Professor John D. Sweeney, who died earlier this month, left a mark at Seton Hall, and well beyond it, that few will match and none forget.
For half a century, Sweeney was a cherished and much loved figure at Seton Hall. Born in Philadelphia of a distinguished medical family, his father a doctor, his mother a nurse, he was fortunate to have parents who encouraged in him the intellectual curiosity and social compassion that were hallmarks of his personality for the rest of his life. At one time Sweeney imagined a medical career for himself before deciding instead to enter the Jesuit novitiate.
Although he eventually chose not to be ordained, intellectually and emotionally, a large part of Sweeney was always Jesuit. His first university post was at the Jesuit University of Scranton, where he taught classics for two years in the 1950s.
Appointed a professor of English at Seton Hall in 1958, Sweeney remained a member of the faculty until his retirement in 2009, teaching a variety of courses in the English Department and for the Honors Program, tutoring in Latin and Greek, doing his share of student advising and administration, lecturing in local libraries, playing in orchestras and bands, acting in student productions, designing sets, even finding the time to conduct occasional summer classes in China, Rome and Greece.
Tall, darkly bearded, handsome, he was an immediately recognizable figure on campus, striding to work or cycling, books precariously balanced on his arm or a basket, a penny whistle often in hand, a tune frequently on his lips.
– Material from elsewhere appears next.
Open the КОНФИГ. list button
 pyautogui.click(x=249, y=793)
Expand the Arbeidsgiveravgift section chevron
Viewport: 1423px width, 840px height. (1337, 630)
When eventually he got a car, its back seat was a tribute to his enthusiasms – books, toy soldiers, model trains, tubas, paintings, dogs. The car was also a monument to his legendary absent-mindedness, not only in its general disarray but also in his inability to turn off lights and engines. Few Seton Hall professors were better known to the security staff than Sweeney. He once parked his vehicle, headlamps blazing, outside the Carriage House and went off with students for two weeks in Italy. The car was still there, unstealable, on his return.
No day was ever long enough for the work or play or talk with which Sweeney wished to fill it. His capacity for wonder was undimmed, indeed it increased, the older he grew. “Only stupid people are bored,” he once gently reproached a student who had complained of idle moments on an overseas trip. Sweeney was never bored.
It was fitting that a man so much admired by his peers should be recognized by them as a scholar, teacher and thinker of unusual distinction. He was awarded National Endowment for the Humanities fellowships at Princeton University and SUNY Stony Brook. In 2004, Seton Hall bestowed on him its highest award, the Bishop Bernard J. McQuaid medal for Distinguished Service.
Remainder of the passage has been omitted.